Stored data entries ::
- Opening Delimiter -

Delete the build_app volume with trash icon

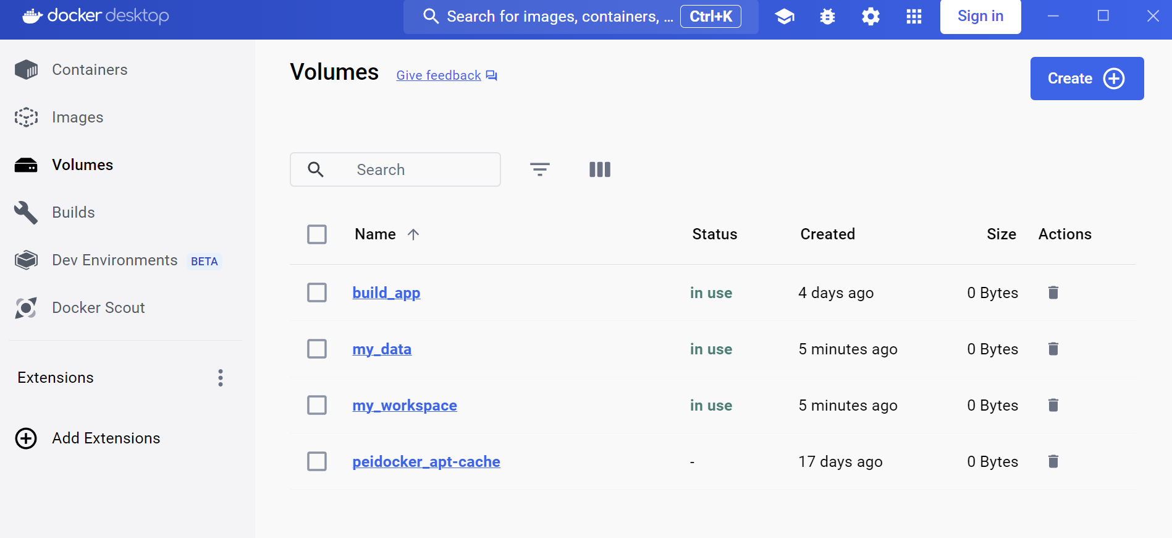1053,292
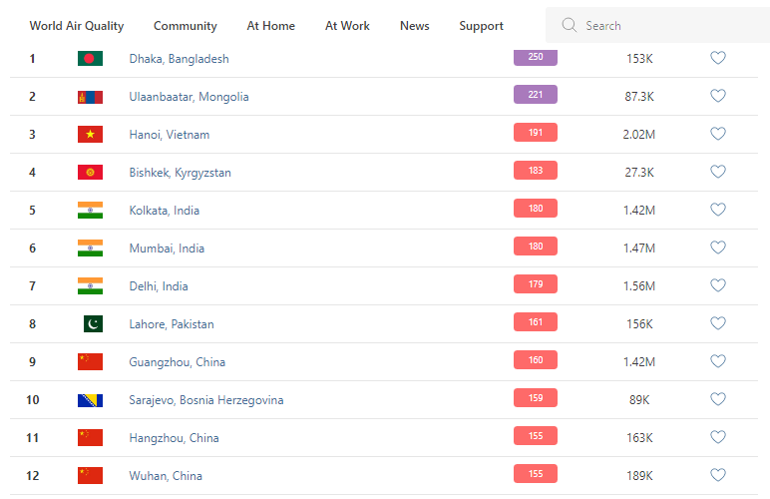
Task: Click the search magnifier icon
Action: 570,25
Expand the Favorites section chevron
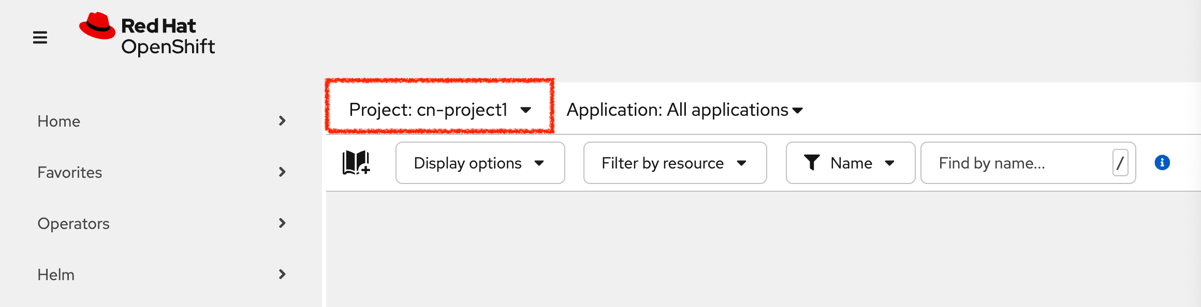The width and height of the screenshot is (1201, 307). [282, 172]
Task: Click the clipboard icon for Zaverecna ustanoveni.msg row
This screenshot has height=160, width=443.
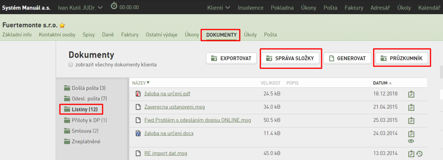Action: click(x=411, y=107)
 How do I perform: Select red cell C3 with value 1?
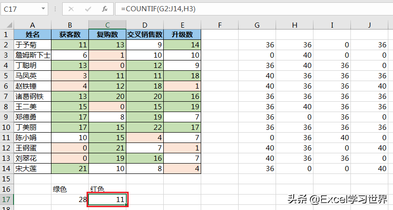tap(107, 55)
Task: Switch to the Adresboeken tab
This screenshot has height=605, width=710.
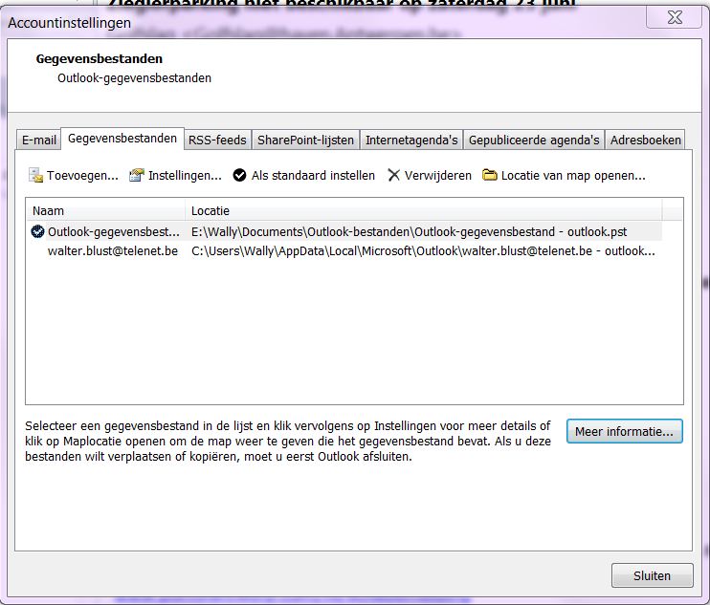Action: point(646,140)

- Closing Delimiter -

The required output is an exact copy of the lines from the one with "This screenshot has height=160, width=443." through the final line of the data above, with pictures removed.

Solved exercise ::
This screenshot has height=160, width=443.
Action: click(x=411, y=107)
 How do I perform: Select red cell C3 with value 1?
tap(107, 55)
Task: Switch to the Adresboeken tab
This screenshot has height=605, width=710.
Action: point(646,140)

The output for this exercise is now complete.